▶ _The data_
____

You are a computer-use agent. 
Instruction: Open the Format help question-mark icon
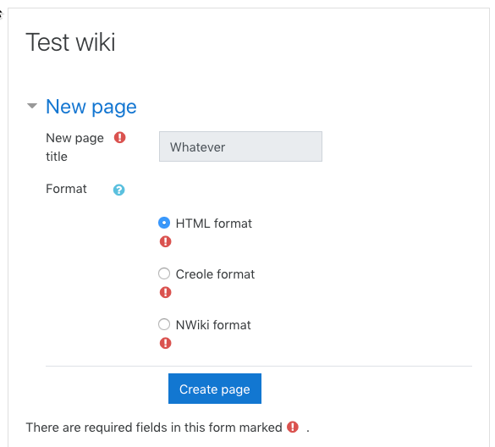pyautogui.click(x=118, y=190)
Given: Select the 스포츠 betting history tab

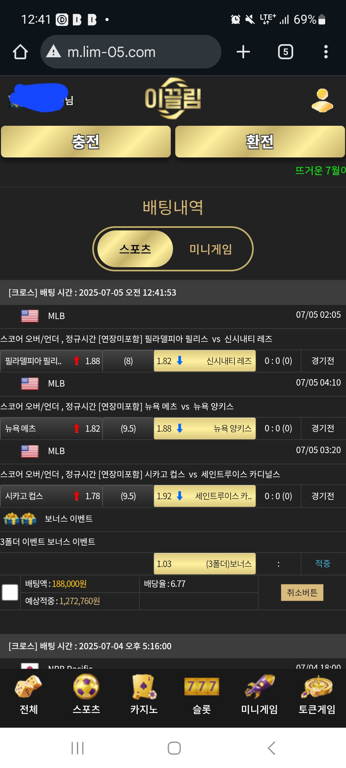Looking at the screenshot, I should coord(135,249).
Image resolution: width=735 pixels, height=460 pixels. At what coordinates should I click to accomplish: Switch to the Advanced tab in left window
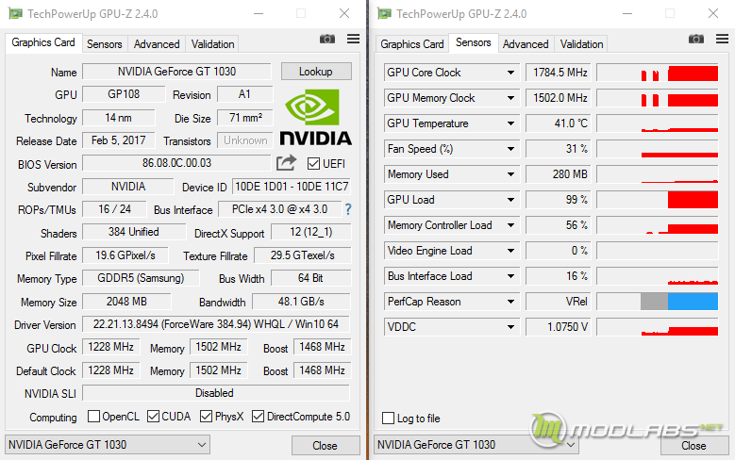pos(157,44)
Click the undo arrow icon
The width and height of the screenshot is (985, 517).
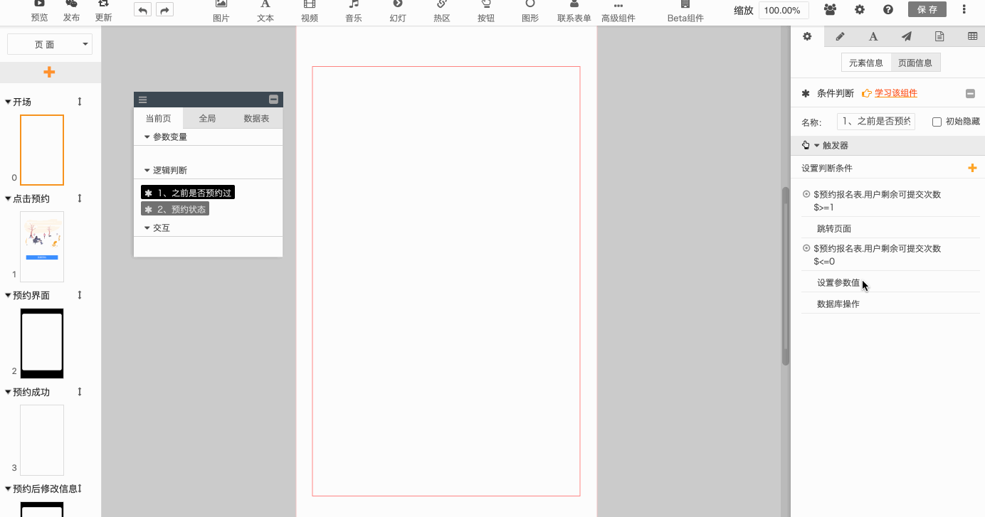click(142, 10)
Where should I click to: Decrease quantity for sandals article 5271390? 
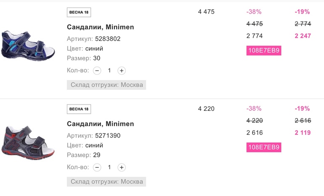97,167
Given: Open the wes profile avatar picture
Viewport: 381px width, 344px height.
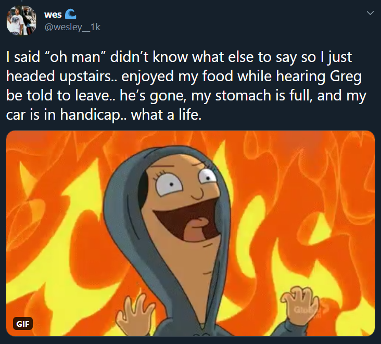Looking at the screenshot, I should (x=21, y=20).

____

▶ _Your task_
Leaving the pictures out, set down exactly the lines from the one with "Instruction: Open the" through the end of the records.

▶ _Solution for this problem_
Instruction: Open the Format help question-mark icon
pyautogui.click(x=118, y=190)
Given: Select the 스포츠 betting history tab

Looking at the screenshot, I should coord(135,249).
Image resolution: width=735 pixels, height=460 pixels. At what coordinates should I click to accomplish: Switch to the Advanced tab in left window
pos(157,44)
Click the undo arrow icon
The width and height of the screenshot is (985, 517).
click(142, 10)
Where should I click to: Decrease quantity for sandals article 5271390? 
97,167
Given: Open the wes profile avatar picture
Viewport: 381px width, 344px height.
Looking at the screenshot, I should (x=21, y=20).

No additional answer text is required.